**What is being asked:** Write out the court opinion excerpt word for word, starting with "COWEN, Chief Judge." and going on through "New York corporation.".

**Passage given:**
§ §

Abraham S. Guterman, Boston, Mass., attorney of record, for plaintiffs. Richard P. Streicher, New York City, of counsel.

Gilbert W. Rubloff, Washington, D. C., with whom was Asst. Atty. Gen. Mitchell Rogovin, for defendant. C. Moxley Featherston, Lyle M. Turner and Philip R. Miller, Washington, D. C., of counsel.

Before COWEN, Chief Judge, and LARAMORE, DURFEE, DAVIS and COLLINS, Judges.

OPINION

COWEN, Chief Judge.


This is an action for the recovery of income taxes paid by the taxpayers for the tax years 1951 and 1953. During those years, each plaintiff (or his or her spouse) was a stockholder of Wemberly Gardens Corporation (hereinafter referred to as Wemberly Gardens), a New York corporation.

The sole issue presented in this suit is whether Wemberly Gardens was a "collapsible corporation" as defined in Section 117(m) of the Internal Revenue Code of 1939 (26 U.S.C. § 117(m) (1952 ed.)), so as to render gains realized by each plaintiff-stockholder from corporate distributions made in 1951 and 1953 taxable as ordinary income.

§ §

**Supplied data:**
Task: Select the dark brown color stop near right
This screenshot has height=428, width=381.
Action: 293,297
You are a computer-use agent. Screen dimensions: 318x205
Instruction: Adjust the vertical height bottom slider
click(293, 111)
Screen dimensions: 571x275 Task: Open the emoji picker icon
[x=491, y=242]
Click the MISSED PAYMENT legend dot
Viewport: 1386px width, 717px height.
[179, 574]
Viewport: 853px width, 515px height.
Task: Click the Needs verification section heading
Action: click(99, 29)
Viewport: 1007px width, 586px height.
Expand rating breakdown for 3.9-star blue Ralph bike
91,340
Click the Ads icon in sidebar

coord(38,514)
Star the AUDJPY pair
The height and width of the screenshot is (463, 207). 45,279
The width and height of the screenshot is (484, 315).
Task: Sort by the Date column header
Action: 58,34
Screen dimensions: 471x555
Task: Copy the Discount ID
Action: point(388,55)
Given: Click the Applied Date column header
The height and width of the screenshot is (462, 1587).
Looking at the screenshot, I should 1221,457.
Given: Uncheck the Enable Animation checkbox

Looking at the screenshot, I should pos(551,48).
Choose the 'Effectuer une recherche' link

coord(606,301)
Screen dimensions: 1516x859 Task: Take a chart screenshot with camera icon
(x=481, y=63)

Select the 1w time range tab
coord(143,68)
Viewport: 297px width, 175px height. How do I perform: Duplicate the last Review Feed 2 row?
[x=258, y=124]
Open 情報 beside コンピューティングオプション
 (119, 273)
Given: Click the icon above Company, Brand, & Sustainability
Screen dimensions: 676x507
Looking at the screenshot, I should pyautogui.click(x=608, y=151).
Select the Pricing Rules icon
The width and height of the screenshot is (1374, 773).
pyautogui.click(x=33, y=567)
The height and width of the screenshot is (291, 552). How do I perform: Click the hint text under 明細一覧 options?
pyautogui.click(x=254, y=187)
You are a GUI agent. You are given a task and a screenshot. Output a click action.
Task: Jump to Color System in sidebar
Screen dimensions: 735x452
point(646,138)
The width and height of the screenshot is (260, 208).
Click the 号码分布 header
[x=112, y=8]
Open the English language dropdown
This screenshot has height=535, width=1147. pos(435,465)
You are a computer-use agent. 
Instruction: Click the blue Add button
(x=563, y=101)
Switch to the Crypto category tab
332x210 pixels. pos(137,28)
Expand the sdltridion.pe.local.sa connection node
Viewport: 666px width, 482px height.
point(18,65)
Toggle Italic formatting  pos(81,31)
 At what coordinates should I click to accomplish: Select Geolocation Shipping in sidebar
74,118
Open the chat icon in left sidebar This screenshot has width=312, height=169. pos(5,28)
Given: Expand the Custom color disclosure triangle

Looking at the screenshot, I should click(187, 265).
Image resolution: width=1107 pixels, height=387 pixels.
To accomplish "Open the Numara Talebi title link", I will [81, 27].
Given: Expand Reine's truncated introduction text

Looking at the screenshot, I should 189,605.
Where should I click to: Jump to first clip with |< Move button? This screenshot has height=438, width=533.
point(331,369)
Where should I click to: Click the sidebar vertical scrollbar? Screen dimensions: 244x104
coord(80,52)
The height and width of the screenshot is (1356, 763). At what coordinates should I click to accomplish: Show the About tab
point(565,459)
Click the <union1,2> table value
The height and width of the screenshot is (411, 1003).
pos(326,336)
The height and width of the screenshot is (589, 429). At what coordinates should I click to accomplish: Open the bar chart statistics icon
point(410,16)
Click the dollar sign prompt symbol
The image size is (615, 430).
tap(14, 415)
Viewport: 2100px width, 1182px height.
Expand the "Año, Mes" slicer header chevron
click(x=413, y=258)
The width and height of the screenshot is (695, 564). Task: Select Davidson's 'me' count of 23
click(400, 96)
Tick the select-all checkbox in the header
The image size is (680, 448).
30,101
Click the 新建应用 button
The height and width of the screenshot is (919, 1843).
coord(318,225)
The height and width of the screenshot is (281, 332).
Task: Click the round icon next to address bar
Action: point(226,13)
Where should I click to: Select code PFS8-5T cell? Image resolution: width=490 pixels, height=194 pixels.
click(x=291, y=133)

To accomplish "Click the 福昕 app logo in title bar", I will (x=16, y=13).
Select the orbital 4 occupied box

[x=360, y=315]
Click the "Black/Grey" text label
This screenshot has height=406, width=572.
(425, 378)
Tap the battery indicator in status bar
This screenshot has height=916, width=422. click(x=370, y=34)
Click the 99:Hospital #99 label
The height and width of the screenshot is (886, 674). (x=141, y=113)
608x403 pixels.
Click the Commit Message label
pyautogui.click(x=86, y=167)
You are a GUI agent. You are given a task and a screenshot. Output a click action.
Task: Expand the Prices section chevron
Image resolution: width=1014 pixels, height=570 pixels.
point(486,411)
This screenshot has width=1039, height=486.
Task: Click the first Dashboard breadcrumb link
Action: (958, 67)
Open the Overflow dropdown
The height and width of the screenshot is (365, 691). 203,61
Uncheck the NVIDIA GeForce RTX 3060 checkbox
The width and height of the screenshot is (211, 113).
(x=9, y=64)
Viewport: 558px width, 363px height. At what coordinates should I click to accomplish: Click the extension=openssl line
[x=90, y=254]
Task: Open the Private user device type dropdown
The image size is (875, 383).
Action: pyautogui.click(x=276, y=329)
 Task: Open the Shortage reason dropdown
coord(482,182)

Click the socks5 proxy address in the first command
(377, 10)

§ §

**Solution below:**
COWEN, Chief Judge.


This is an action for the recovery of income taxes paid by the taxpayers for the tax years 1951 and 1953. During those years, each plaintiff (or his or her spouse) was a stockholder of Wemberly Gardens Corporation (hereinafter referred to as Wemberly Gardens), a New York corporation.